== Data for processing
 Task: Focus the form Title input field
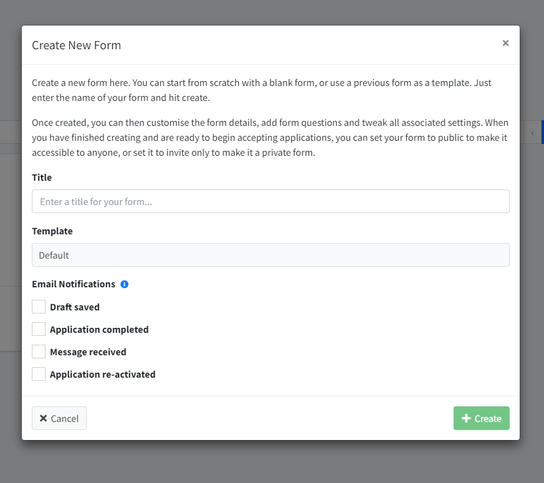pos(271,201)
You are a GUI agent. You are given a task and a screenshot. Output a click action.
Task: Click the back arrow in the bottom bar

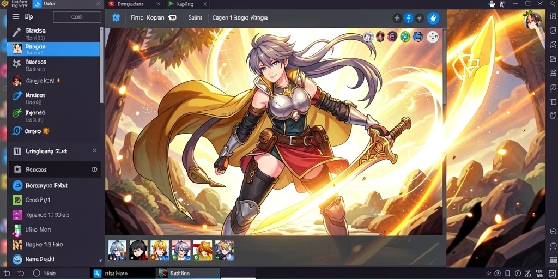coord(21,274)
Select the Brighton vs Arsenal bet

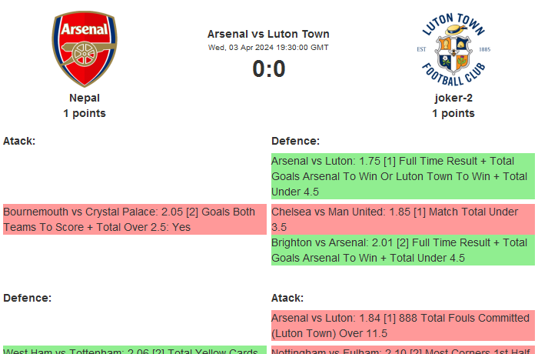click(403, 250)
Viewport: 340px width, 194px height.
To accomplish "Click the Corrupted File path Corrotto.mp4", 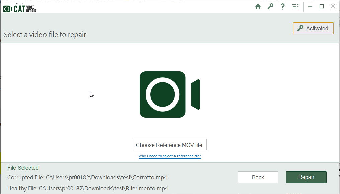I will point(106,177).
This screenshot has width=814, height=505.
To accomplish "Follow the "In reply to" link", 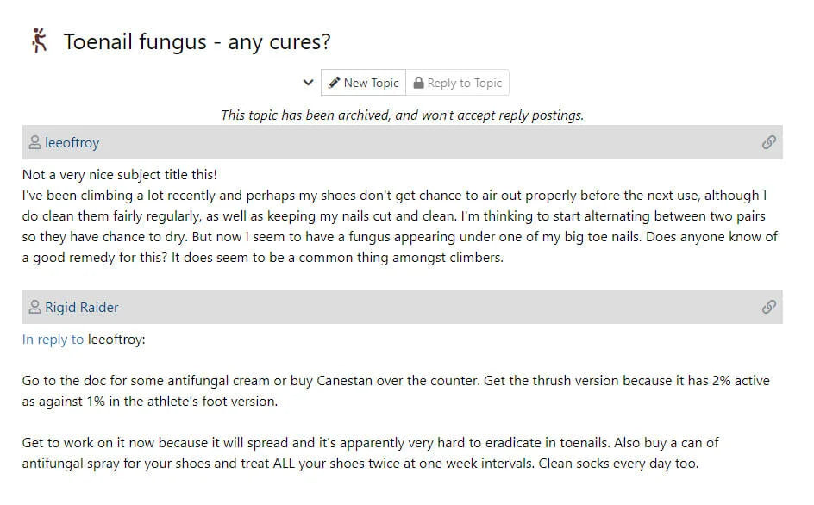I will 53,340.
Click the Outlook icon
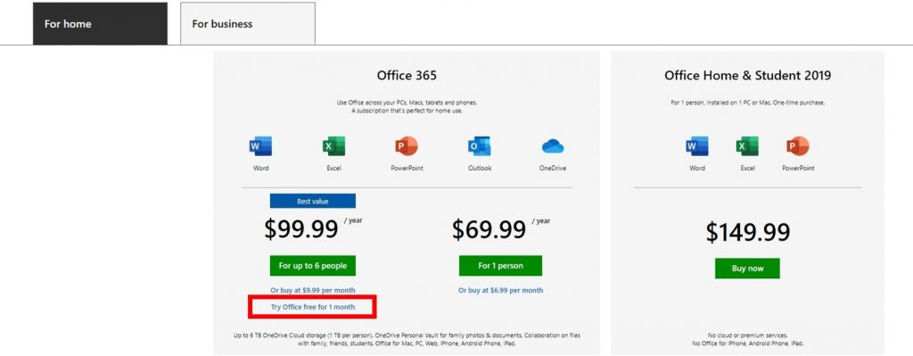This screenshot has height=356, width=913. pyautogui.click(x=479, y=146)
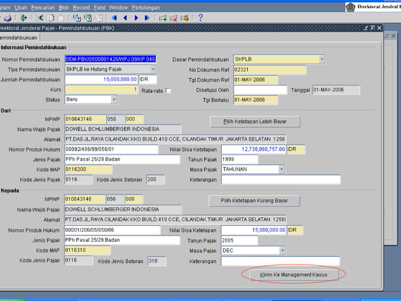Open the Status dropdown showing Baru

pos(114,99)
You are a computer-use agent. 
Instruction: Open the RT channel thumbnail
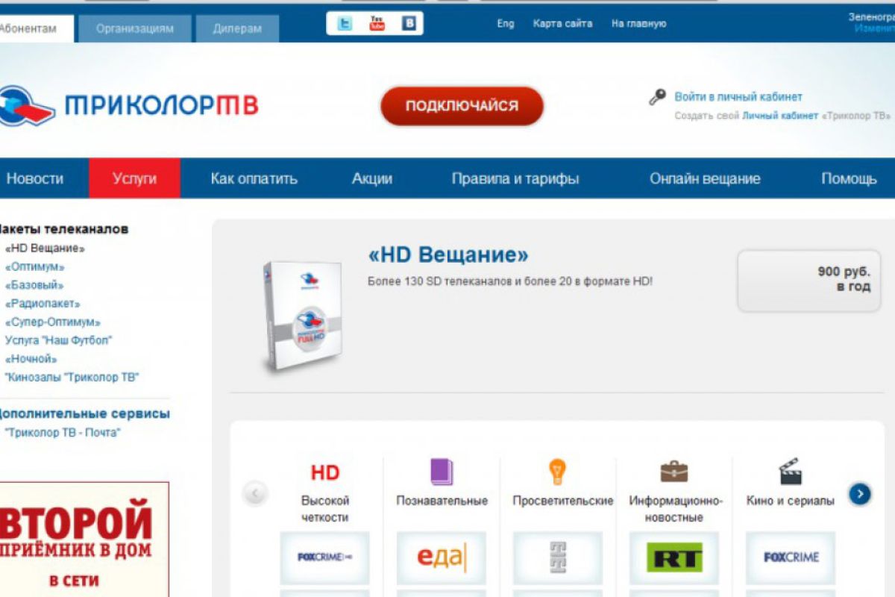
====
◆ **Task item**:
Show every line in the records above that contains the word "agent".

◆ **Task solution**:
You are a GUI agent. You are given a task and a screenshot. Output a click action.
You are a computer-use agent. 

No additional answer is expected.